По своей молоденькой жене граф особо не скучал. Было много ещё, о чем думать и переживать. Он радовался, что благодаря тем нехитрым мерам, которые он предпринимает каждый раз, когда они остаются наедине в постели, у них до сих пор нет детей. Да ему и не хотелось потомства. Во-первых, он переживал за жену, маленькую и худенькую, выглядящую совсем девочкой в свои шестнадцать лет. Граф слышал, как часто женщины умирают в родах, а его жена природой не очень приспособлена для материнства… Кроме того, Кристоф не очень любил маленьких детей. Он знал, что плодовитость — в их роду, и количество детей у Карла, Минны и Катхен это подтверждало; если он не будет осторожен, то у него родится не меньше. А оно ему надо?
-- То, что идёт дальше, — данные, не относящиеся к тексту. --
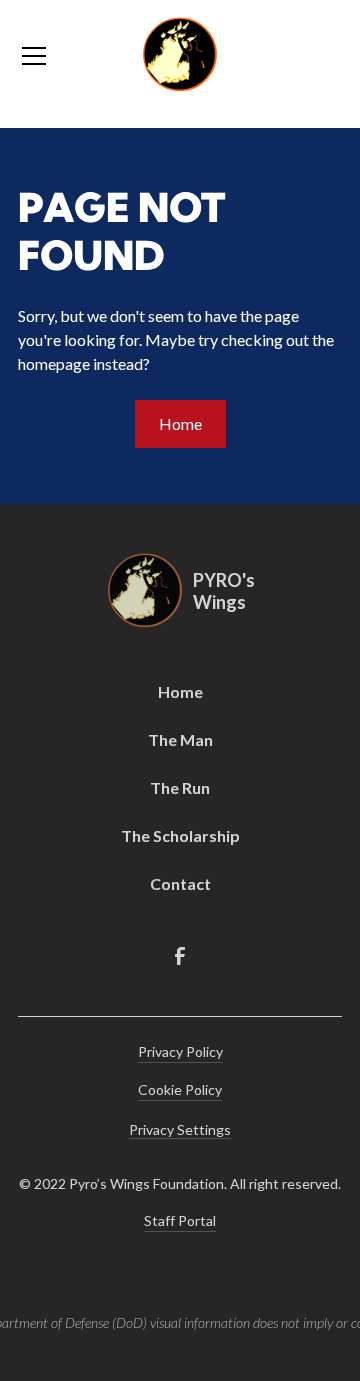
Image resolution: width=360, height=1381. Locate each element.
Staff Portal (180, 1220)
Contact (180, 883)
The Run (180, 787)
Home (180, 423)
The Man (180, 739)
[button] (67, 56)
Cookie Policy (180, 1089)
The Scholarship (180, 835)
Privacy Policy (180, 1051)
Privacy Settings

А вдруг опала, вдруг с ним что-нибудь случится, куда жена с детьми денется? Надо сказать, Кристоф всё ещё не был уверен, что сможет сохранить своё место под солнцем на долгие годы. И тому была своя причина.

С восшествием на престол Александра Ливен оказался меж двух огней. С одной стороны, новый государь сделал его своей правой рукой по всем вопросам, связанным с армией, назначил старшим генерал-адъютантом, звал его к обеду и ужину во дворце день через день, называл на “ты” и “Кристхеном” – как и его убиенный отец. Кристоф, со своей стороны, восхищался государем, хоть до конца его не понимал. По крайней мере, этого императора сумасбродом не назовёшь. Окрики, гнев, истерика, придирчивость — не его методы. Так что граф мог с полной уверенностью называть себя приближённым нового государя и знать наверняка, что в Сибирь его теперь не сошлют и в Петропавловке не запрут.

С другой стороны, Кристоф понимал, что государь никогда не назовёт его своим другом. То, что было в детстве, – не считается. Пусть великий князь во время оно и пытался с ним подружиться — они почти ровесники, между ними — только три с половиной года, но юный Кристхен уже тогда прекрасно понимал, кто он, а кто этот близорукий румяный мальчишка, который никогда не научится хорошо стрелять. Сейчас всё иначе. У государя — свои друзья, те четверо, трое русских и один поляк, с которыми он собирается почти каждый вечер в своём кабинете и говорит с ними до утра. Те — люди совершенно иного склада, чем он, граф Ливен. С ними, наверное, интересно. Кристоф себя интересным человеком не считал. Всё, что он знал — охота и военное дело. Жизнь его до сей поры тоже была весьма прозаичной, и не было в ней ни штурмов Бастилий, ни громких ратных подвигов, ни эпических трагедий, ни роковой любви… Был лишь один год в его жизни, когда он стал “вассалом удачи” – совершенно осознанно, в пику своим старшим братьям, но рассказывать о нём граф бы поостерегся. И тогда в его жизни было гораздо больше грязи, чем славы.

К тому же, Кристоф был ныне связан с “павловской партией”. Его мать, его жена и её семья — все они входили в ближайшее окружение императрицы Марии. Никто из этого окружения не поддерживает грядущих изменений в политике, и меньше всего сама вдовствующая государыня. Таким образом, он, граф Ливен-второй, остаётся связующим звеном между Зимним и Павловском, и ему такая роль совсем не нравится. Для себя Кристоф давно решил, что останется с правящим монархом, но если его снова начнут тянуть в сторону измены?..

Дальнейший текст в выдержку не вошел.